Simply following the below best practices will enable you to easily lower the risk of malware on your website without incurring much extra time, cost or resources. It is best to discuss this with your server administrators and determine if your organization needs to implement these suggestions.
If the worst case scenario should occur and you’re unable to simply delete the malware from your infected website, you need to be prepared. One of the most important things you can do is have a backup in which you can recover everything you need for your website. When you switch over to a clean backup server customers won’t experience any downtime.
Keeping a redundant backup server may take too many resources in which case you should backup all up-to-date OS and application software. This includes regularly backing up all data so if any is comprised, it can easily be restored without going offline.
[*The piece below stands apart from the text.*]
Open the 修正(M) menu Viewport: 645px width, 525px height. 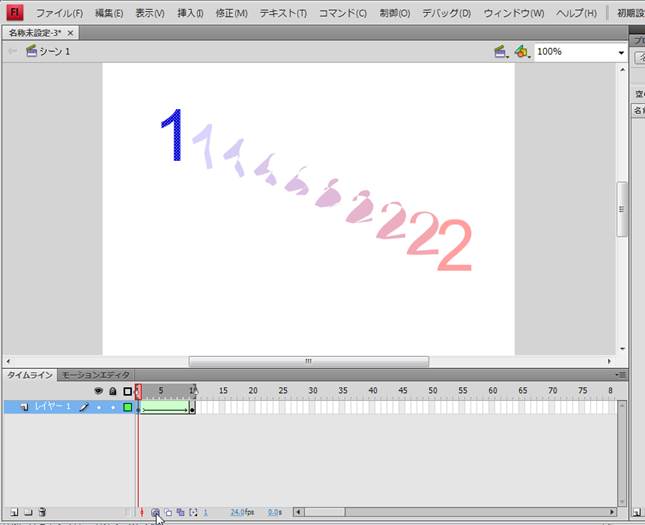point(226,13)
Any administrators and developers must use strong passwords and change them frequently, or alternatively have their credentials provided to them by a trusted employee. It is always best practice to only provide server access to those who need it, only giving each employee the privileges that are required to get their job done.
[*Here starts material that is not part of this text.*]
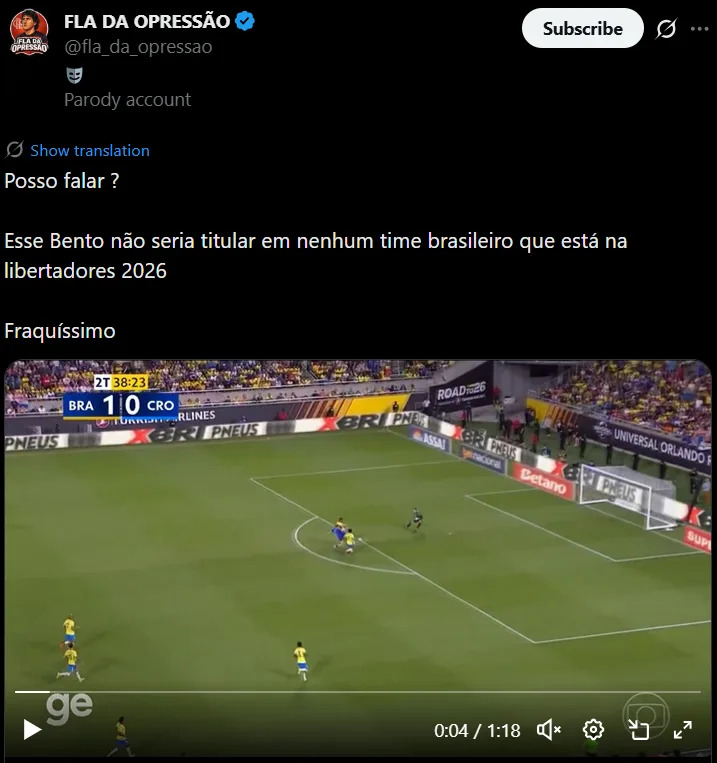The height and width of the screenshot is (763, 717).
Task: Open the Grok explain icon beside Subscribe
Action: tap(666, 29)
Encrypt any file transfers with secure protocols and eliminate any vulnerabilities in back-end code. On the front-end of websites ensure that minimal information is shared with your users. If you’re displaying error messages, make them generic and refrain from sharing information that attackers could use.
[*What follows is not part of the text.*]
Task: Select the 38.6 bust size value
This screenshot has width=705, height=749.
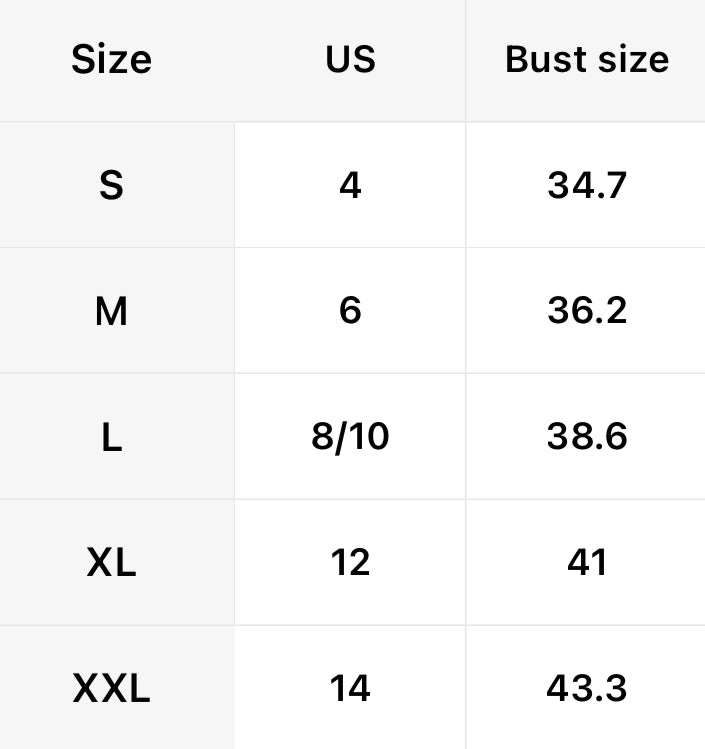Action: 586,438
Train your employees to recognize social engineering: the act of convincing someone to reveal sensitive information generally through the impersonation of an authority figure. This gives attackers the chance to install malware on your server without even reaching it; instead, they only have to convince a person in your organization to unknowingly install it.
You should trust all those with access to your server but at the same time it is good practice to log all actions made and user log-ins. Attacks made by employees whether disgruntled or convinced by an outsider can be prevented with trust and accountability. Make sure you organization has known alternate plans in case they are unable to reach server administrators when an issue occurs.
Never use your server to browse the internet, as it will only increase the threat of attacks. Make sure that only active programs are running on your server, and be aware that popular ones may have known vulnerabilities that attackers can exploit. As an extra precaution you can remove any application documentation from your server as it includes sensitive information like version info and bug fixes.
You should always keep up-to-date with version update/patches and ensure you know what software version number is running. New versions can include fixes to vulnerabilities that malware hackers know how to exploit.